Le problème Poutine | Le Journal de Montréal

Vladimir Poutine a engagé l’OTAN dans des négociations cruciales qui pourraient déboucher sur la guerre si elles échouaient. Ces négociations commencent officiellement aujourd’hui.

Poutine demande entre autres aux États-Unis et à leurs alliés de cesser d’admettre dans l’OTAN des pays qui faisaient partie de la sphère d’influence de l’Union soviétique. Il vise en particulier l’Ukraine. En cas de refus, ses troupes pourraient envahir une partie de l’Ukraine.

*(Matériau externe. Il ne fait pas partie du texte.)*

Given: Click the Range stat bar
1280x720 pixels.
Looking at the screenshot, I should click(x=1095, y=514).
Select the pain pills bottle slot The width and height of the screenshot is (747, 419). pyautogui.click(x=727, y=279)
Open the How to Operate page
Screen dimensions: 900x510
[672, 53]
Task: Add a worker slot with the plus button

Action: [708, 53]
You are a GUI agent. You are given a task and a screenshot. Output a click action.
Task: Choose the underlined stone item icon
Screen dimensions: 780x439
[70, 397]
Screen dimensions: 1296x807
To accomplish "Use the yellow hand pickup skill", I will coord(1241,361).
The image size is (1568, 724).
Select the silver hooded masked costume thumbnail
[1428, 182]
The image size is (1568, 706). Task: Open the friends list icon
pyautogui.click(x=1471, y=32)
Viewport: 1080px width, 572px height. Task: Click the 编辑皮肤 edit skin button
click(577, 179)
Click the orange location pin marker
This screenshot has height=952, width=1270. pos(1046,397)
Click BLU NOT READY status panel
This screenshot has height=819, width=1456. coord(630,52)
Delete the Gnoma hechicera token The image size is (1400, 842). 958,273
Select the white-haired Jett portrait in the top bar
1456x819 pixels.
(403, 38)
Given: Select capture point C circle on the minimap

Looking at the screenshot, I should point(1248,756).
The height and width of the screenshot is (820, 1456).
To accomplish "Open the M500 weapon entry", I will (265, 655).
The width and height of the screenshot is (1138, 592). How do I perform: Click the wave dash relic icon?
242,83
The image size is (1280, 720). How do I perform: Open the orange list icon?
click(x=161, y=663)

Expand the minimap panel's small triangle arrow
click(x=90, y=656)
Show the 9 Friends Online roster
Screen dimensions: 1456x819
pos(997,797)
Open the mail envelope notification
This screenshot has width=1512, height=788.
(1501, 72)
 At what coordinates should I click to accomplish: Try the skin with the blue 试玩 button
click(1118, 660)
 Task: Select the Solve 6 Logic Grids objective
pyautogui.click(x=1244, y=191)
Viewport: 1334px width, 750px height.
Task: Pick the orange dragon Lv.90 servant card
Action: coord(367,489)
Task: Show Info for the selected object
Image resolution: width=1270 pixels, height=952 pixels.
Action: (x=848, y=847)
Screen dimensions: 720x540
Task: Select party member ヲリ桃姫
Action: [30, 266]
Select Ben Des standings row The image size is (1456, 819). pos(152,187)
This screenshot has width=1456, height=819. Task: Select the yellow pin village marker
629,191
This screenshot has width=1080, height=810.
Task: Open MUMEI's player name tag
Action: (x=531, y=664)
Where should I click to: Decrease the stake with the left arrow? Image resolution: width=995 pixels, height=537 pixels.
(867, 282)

Une adhésion de l’Ukraine à l’OTAN menacerait directement le dispositif militaire vital de la Russie.

Mais le vrai problème n’est pas là.

Le fond du problème est que Poutine s’est transformé en dictateur. Qu’il appuie des dictateurs qui cherchent à empêcher l’avènement de la démocratie. Les exemples récents de la Biélorussie et du Kazakhstan sont révélateurs à cet égard.

De même, Poutine a approfondi la relation entre la Chine et la Russie, sans jamais critiquer la dérive totalitaire de Xi Jinping.

En comparaison, l’attitude des États-Unis, qui est loin d’être irréprochable, va plutôt dans le sens d’un soutien aux droits de la personne et à la démocratie.

Russie démocratique

Si Poutine n’était pas un dictateur, il y a fort à parier qu’il n’aurait pas soutenu autant des dictatures et qu’il n’aurait pas dressé contre lui plusieurs des anciens pays satellites de l’URSS.

Au contraire, une Russie démocratique serait probablement parvenue à retisser des liens amicaux avec tous les pays d’Europe de l’Est et avec l’Ukraine. Comme la France et l’Allemagne sont parvenues à se réconcilier.

Or, la population ukrainienne construit une démocratie. Une démocratie qui face à la dictature russe constitue une vitrine gênante des avantages de la démocratie.

Dans les circonstances, Poutine a intérêt à déstabiliser l’Ukraine. Il pourrait poursuivre son découpage et conquérir la partie du territoire qui s’étend entre la Crimée et le Donbass. Un territoire plus facile à contrôler que l’ensemble de l’Ukraine.

Pessimisme

Les négociations se poursuivent, mais il y a lieu d’être pessimiste.

D’abord, parce que les demandes de la Russie ont été rendues publiques par le gouvernement russe. Or, normalement, la règle consiste à ne pas rendre publiques de telles demandes afin d’éviter d’exciter les passions populaires.

Ensuite, parce que la Russie est opposée à l’Occident. C’est un abus de vocabulaire : la Russie fait partie de l’Occident. Penser autrement tend à dépeindre les intérêts russes et ceux des pays de l’OTAN comme mutuellement exclusifs.

Enfin, parce que les États-Unis sont en ce moment faibles et que leurs alliés européens sont divisés. Poutine a donc beau jeu.

La crise actuelle n’a pas de solution viable autre que le statu quo.

Mais à plus long terme, pour sortir de la confrontation, la Russie devra devenir une démocratie et recevoir de l’aide des États-Unis et de leurs alliés.

Pour le moment, Poutine y fait obstacle. Tout comme les dinosaures à la tête de l’OTAN.